En cinco días atrapamos dos gorriones y un jilguero, pero nuestra cinegética aventura duró poco. El sexto día nos pilló mi padre que hizo honor a su uniforme y clausuró la caza. Tuvimos bronca -más yo que Margarita-, nos requisó la red que devolvió al cuartel y se llevó los pájaros que teníamos enjaulados en un rincón de la azotea. Lo sorprendente de la requisa pajaril es que mi padre soltó los dos gorriones y, aficionado como era a la cría de canarios, se quedó con el jilguero con el pretexto de cruzarlo con una canaria y conseguir un ‘pardillo’ que, según decía, tenía silbos de verdadero tenor. Marga y yo nos quedamos a cuadros. Era muy difícil entender a los mayores. Desde aquel día, nos tuvimos que conformar con ver cómo nuestro vecino entrenaba a sus atletas aladas, lo que tampoco estaba mal.

También descubrimos a un mirlo que, siempre a las mismas horas, aterrizaba cauteloso en la terraza y aprovechaba la comida que las palomas esparcían fuera de la jaula al picotear en sus comederos. Y en un rincón de la escalera nos fascinaba un pequeño dragón que se desplazaba por la vertical de la pared y por el techo.
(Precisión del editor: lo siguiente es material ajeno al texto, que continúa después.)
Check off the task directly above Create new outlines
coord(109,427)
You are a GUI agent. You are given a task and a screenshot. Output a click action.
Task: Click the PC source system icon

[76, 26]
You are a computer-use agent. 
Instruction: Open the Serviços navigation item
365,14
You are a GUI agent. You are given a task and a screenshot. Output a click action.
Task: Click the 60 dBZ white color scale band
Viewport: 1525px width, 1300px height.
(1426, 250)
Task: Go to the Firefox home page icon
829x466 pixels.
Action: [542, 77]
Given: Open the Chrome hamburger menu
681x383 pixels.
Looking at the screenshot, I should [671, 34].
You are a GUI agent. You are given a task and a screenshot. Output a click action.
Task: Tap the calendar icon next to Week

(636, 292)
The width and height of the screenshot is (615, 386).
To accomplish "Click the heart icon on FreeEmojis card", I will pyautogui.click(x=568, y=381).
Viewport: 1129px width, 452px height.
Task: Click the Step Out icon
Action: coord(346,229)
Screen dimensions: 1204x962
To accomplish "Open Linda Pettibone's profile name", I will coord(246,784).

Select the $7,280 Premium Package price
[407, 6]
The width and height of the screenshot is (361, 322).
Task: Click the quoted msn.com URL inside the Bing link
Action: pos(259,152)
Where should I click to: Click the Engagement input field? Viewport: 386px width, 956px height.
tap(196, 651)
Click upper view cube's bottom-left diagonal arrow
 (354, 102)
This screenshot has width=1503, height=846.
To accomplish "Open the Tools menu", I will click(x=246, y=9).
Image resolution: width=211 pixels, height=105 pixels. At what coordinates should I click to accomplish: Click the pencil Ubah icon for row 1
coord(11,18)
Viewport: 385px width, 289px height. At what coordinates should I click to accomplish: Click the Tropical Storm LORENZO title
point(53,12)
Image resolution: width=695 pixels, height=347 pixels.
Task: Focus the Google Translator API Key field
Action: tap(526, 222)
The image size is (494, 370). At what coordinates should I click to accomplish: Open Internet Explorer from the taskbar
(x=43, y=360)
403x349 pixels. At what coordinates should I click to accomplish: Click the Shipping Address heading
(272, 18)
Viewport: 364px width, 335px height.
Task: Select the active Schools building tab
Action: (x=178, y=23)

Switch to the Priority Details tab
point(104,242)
Permanecía inmovilizado y cuando se le ponía a tiro un insecto, saltaba como un rayo y se lo tragaba. También cazábamos las lagartijas que se soleaban en los poyetes y barandas de la azotea. Lo hacíamos con junquillo, lazo y saliva. No he llegado a saber por qué metían con tanta pasión la cabeza en el lazo. Parecían tontas. A una que tenía amputada la cola la cogimos dos veces. Siempre las soltábamos. Lo divertido era cazarlas.

La cola de la lagartija y el tomate

Sólo en una ocasión montamos un terrario en un garrafón de vidrio y la fastidiamos. Metimos una lagartija grande y una más pequeña con trocitos de tomate. A la mañana siguiente, el tomate estaba intacto, pero de la lagartija pequeña sólo quedaba la cola. Don Ernesto, nuestro maestro, ya nos había dicho que las lagartijas eran reptiles primitivos, como los grandes saurios de la Prehistoria. “¡Fijaos en cómo se pelean las lagartijas!”, nos advirtió. ¡Y tenía razón! Se enzarzaban, se revolvían y se mordían en nudos salvajes. Marga y yo las seguimos cazando, pero nunca más se nos ocurrió retenerlas.